July 12, 2011, 1:42 pm

A few years ago, I coauthored an article with the New York University professor Valerie Lundy-Wagner on black men at historically black colleges and universities. Using data from the Integrated Postsecondary Education Data System, we found that black men perform equally well at historically black colleges and majority institutions. Research on HBCUs and degree attainment tells us that African-Americans perform better and are more likely to graduate if they attend an HBCU; however, those gains are, by and large, attributable to black women. That said, there are HBCUs that outperform majority institutions, including Morehouse College.

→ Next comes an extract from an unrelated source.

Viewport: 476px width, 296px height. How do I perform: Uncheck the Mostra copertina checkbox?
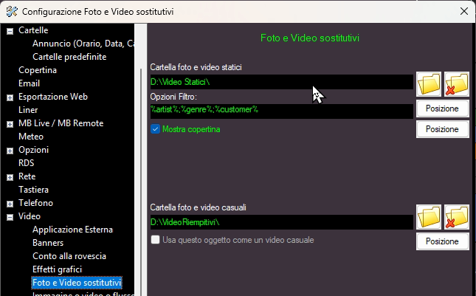point(155,129)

Ronald Mason Jr., the president of the Southern University System in Louisiana, is spearheading a new program focused on empowering black men. With support from the Louisiana legislature and the Thurgood Marshall College Fund, the Southern system is creating the Honoré Center for Undergraduate Student Achievement. The center is named for General Russell Honoré, who was the military commander on the ground in New Orleans after Hurricane Katrina.

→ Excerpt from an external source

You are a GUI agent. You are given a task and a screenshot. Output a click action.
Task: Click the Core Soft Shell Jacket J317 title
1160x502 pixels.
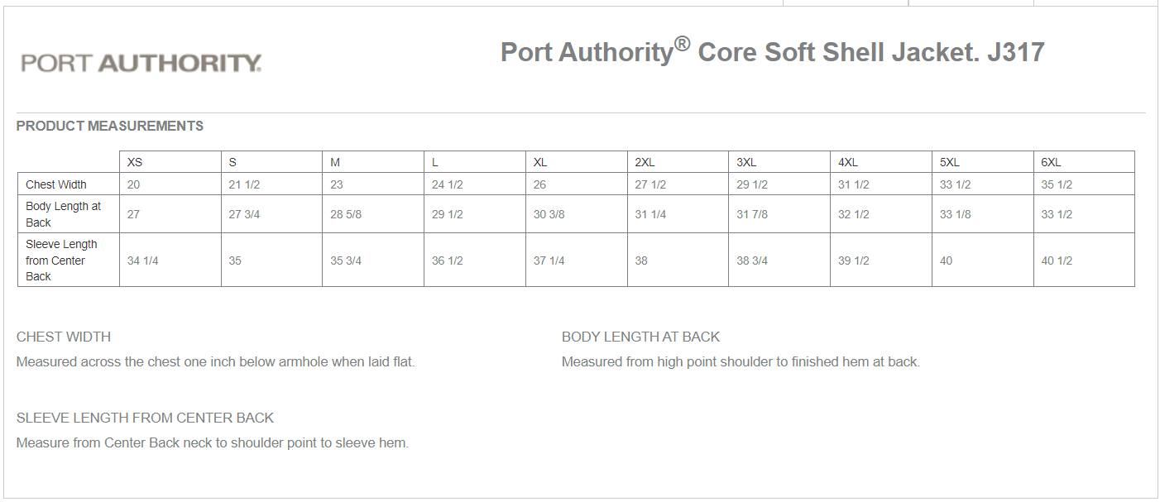[x=772, y=52]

The Honoré Center is a partnership between Southern University of New Orleans (a historically black university) and Delgado Community College, and its goal is to increase the participation of black male degree holders in the city and to increase those individuals’ opportunities to pursue advanced degrees. Moreover, Mason wants to create a replicable program that can be used throughout the Southern system and at other HBCUs to ensure the success of black men and to keep them out of the prison system.

In Louisiana, for instance, while black men make up 32 percent of the population, they account for 66 percent of the prison population. According to Mason, “The impact of this pipeline to prison on people, families, communities, and society as a whole is profound. Unemployment fosters crime and leads to fatherless homes, underprepared toddlers, underperforming students, dropouts, and underprepared high-school graduates, which leads back to under employment, unemployment, and crime.”

Of note, the SUNO/Delgado program will be residential and will focus on holistic learning, including high-level retention strategies, continual assessment, and mentoring. In addition, and more important, the program aims to increase the success rate of students from pre-school through the time they enter college, and will do this by engaging the parents and grandparents of black male students. The Honoré Center will also host an Institute for Parents and Grandparents that will emphasize prenatal health, early-childhood learning, and mental and physical health.

From Mason’s perspective, the Southern system is poised to tackle these issues because of its historic mission. HBCUs have been addressing social and community issues since their founding after the Civil War.

Through these efforts, Mason hopes to decrease New Orleans’s black male prison population by hacking away at the school-to-prison pipeline by means of education. What I like best about Mason’s approach is that he calls it “reclaiming and developing black male human capital.” This is yet another example of a historically black institution adhering to its original social-justice mission and tackling problems that many in the public and private sector are ignoring or worse yet, perpetuating.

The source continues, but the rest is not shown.